Prices have lurched from one extreme to another as the regulator ensures that consumers are protected from the economic evil of a gold-plated system.
The story has been similar in Germany this year – except unlike the UK which relies on the market to deliver gas instantaneously, Germany has maintained its storage capacity.
On cold winter days, renewables cannot even supply a third of the required peak load, says the lobby group Future Gas. “Without gas-fired power plants, reliable pipelines and efficient gas storage facilities, it would stay cold in many buildings, and what this system can do today with natural gas, it can do in the future with green or climate-neutral hydrogen."

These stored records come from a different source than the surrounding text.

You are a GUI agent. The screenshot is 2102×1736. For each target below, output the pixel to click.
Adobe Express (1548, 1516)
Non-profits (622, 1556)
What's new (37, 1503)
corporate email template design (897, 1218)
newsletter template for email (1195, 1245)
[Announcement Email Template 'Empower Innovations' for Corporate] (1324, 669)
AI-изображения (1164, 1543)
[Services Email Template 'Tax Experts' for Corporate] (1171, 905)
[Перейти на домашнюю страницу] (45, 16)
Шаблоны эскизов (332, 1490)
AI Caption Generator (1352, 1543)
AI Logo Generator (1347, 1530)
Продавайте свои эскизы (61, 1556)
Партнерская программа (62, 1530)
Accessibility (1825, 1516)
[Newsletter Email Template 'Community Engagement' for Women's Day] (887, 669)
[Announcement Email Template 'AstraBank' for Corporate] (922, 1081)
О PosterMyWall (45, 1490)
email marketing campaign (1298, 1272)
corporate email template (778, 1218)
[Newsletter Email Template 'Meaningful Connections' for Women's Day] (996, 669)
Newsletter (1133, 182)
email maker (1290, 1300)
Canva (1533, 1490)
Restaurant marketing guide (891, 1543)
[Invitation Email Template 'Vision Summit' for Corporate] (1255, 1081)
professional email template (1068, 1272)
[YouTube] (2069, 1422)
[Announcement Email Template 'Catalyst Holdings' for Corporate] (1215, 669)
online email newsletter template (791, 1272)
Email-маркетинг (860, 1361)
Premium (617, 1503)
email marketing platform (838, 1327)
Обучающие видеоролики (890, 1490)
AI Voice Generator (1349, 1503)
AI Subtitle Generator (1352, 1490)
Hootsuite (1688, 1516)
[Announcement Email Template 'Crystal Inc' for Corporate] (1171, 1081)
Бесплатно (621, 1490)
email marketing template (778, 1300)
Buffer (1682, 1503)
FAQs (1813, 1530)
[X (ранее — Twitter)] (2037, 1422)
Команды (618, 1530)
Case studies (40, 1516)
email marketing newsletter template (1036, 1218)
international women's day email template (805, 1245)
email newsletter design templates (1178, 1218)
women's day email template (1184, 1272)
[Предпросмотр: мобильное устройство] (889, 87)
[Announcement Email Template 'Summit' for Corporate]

Apropos, keeping the door open for gas as it is today and replacing growing proportions of it with greener gases in the future sounds a perfect compromise. Electrons will have a lot of other things to do beyond heating, and there they would require major grid reinforcements. Heating – industrial and domestic – on the other hand is the primary purpose of the once “noble fuel” and the infrastructure is in place.
So it is good to see the rate of change accelerating in the upstream industry: Qatar, with its carbon capture and storage (CCS) plans for the North Field East LNG expansion; ExxonMobil, that notorious laggard, investing heavily in CCS; and practically everyone electrifying upstream platforms. All of this will come at a price, but the higher the carbon price goes, and the greater the economies of scale, the easier it will be to swallow the pill.
One will just have to hope, in the absence of any levers, that other parts of the world are also meeting their commitments as the clock ticks relentlessly and 2050 looms ever larger on the horizon.